CollectRows with pgtype.Bits returns corrupted data on large result sets
vitprajzler opened this issue · comments
Describe the bug
When collecting a large result from a pool.Query
using pgx.CollectRows
, if the result has a BIT[] array (pgtype.Bits
) type of column, the returned pgtype.Bits
values are corrupted. On a table with only SERIAL and BIT[32] column, the corruption happens starting from 431 rows.
To Reproduce
package db_test
import (
"context"
"testing"
"github.com/jackc/pgx/v5"
"github.com/jackc/pgx/v5/pgtype"
"github.com/jackc/pgx/v5/pgxpool"
)
const DB_URL = "postgresql://postgres@/bittest"

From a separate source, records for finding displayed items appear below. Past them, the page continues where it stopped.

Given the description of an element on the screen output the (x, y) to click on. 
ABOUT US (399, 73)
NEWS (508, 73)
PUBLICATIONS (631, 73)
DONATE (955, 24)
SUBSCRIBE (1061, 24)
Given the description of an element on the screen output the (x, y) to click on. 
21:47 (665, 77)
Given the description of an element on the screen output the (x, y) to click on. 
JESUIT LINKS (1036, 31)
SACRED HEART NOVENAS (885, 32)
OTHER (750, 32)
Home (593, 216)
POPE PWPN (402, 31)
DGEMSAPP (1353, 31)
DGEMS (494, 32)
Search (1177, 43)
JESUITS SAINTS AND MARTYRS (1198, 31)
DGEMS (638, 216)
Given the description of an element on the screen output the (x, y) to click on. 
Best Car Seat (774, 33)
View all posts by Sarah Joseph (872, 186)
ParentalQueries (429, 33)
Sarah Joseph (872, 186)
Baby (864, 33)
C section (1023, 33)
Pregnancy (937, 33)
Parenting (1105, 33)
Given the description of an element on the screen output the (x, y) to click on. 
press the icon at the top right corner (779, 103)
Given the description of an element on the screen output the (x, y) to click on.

func TestBitArray(t *testing.T) {
pool, err := pgxpool.New(context.Background(), DB_URL)
if err != nil {
t.Fatal(err)
}
_, err = pool.Exec(context.Background(), "DROP TABLE IF EXISTS test_bitarray")
if err != nil {
t.Fatal(err)
}
_, err = pool.Exec(context.Background(), "CREATE TABLE test_bitarray (id SERIAL PRIMARY KEY, bits BIT(32))")
if err != nil {
t.Fatal(err)
}
bitArray := "00011000000000000000010000000100"
count := 431
for i := 0; i < count; i++ {
_, err = pool.Exec(context.Background(), "INSERT INTO test_bitarray (bits) VALUES ($1)", bitArray)
if err != nil {
t.Fatal(err)
}
}
rows, err := pool.Query(context.Background(), "SELECT bits FROM test_bitarray")
if err != nil {
t.Fatal(err)
}
rowBits, err := pgx.CollectRows[pgtype.Bits](rows, pgx.RowTo[pgtype.Bits])
if err != nil {
t.Fatal(err)
}
rows.Close()
if len(rowBits) != count {
t.Fatalf("Number of rows %d is not %d", len(rowBits), count)
}
for i, bits := range rowBits {
bitsAsString, err := bits.Value()
if err != nil {
t.Fatal(err)
}
if bitsAsString != bitArray {
t.Fatalf("Bit array %d is not as expected, %s != %s", i, bitsAsString, bitArray)
}
}
}
Ran the test with race detector, got no race messages.
Expected behavior
The returned rows should match the rows in the database.
Actual behavior
The returned rows contain corrupted data that does not match the data in the database.
Version
- Go:
go version go1.22.0 linux/amd64
- PostgreSQL:
PostgreSQL 16.1 on x86_64-pc-linux-musl, compiled by gcc (Alpine 12.2.1_git20220924-r10) 12.2.1 20220924, 64-bit
- pgx:
v5.5.3
Additional context
It looks like the corruption threshold has to do with the memory that rows need. I have a table that stores more data along with a column of BIT[32], and it takes only ~30 rows to see the corrupted data. Interestingly, columns other than the bit arrays do not get corrupted. If I have two columns of BIT[32], both columns get corrupted.
It looks like doing a rows.Scan
instead of CollectRows
seems to work even on large results, as long as the pgtype.Bits.Value
is called in the same cycle as the rows.Scan
. In other words, the problem persists if I Scan
all rows first, and then try to do pgtype.Bits.Value
.
The problem was pgtype.Bits.Bytes
was a slice of the driver read buffer. So future reads would corrupt the values that were already read. It now makes a copy of the data.